Xperia as we know, have always been known for its camera. The primary camera 12 MP with Exmor R CMOS sensor and 16x digital zoom can shoot FULL HD 1080p videos at 30fps, which is the best for any mobile device available. The secondary camera though is 1.3 MP less than what we have in SII ie: 2 MP, but still is decent for video calling and can shoot 720p video at 30fps. The primary camera has various shooting modes with Face recognition and Smile Shutter including a special 3D Sweep Panorama.

 

Software:

After the release of Ice Cream Sandwich in September last year, it was quite expected that the device will have the new OS but its disappointing that it still runs on Gingerbread 2.3.7, though the company has announced the update in Q2 later this year. Sony always given its effort to make the proprietary colorful UI, at the cost of newer and powerful version of Android as seen with previous devices starting X10.
The improved user experience is awesome and have abandoned some of the widgets which kept lagging earlier. A separate TV launcher is optimized for the purpose, when the screen gets locked in the Landscape position while connected via HDMI.

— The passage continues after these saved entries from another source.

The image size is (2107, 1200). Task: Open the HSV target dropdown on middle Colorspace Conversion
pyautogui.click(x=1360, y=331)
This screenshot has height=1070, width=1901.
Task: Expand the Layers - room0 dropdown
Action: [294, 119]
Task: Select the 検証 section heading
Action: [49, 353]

Talking about the apps, the OS have some of the integrated apps by Sony which might have a better replacement in the Google Play Store, but they are well mixed with the present UI.

These include:
• Sony’s Video Unlimited and Music Unlimited service for selling music and movies
• TrackID
• Timescape
• A Data monitor
• Xperia Football
• A media remote which allows you to control DLNA capable Sony BRAVIA TVs
• Wisepilot
• Moxier Pro
• McAfee Security
• OfficeSuite
• NeoReader
• World clock and timer

 

 

Coming to the end, Sony has done a great job expanding the hardware in-spite of sticking to the old OS, but they have promised to roll out the update. They have once again proved their excellence in camera quality and have brilliantly optimized for the large display. Though some things like processor and OS are off the grid but if you are out for a high-end device, you can surely consider this as an option.

For now, 4/5 , a bit extra cash for the specs but let’s see what ICS have in bag.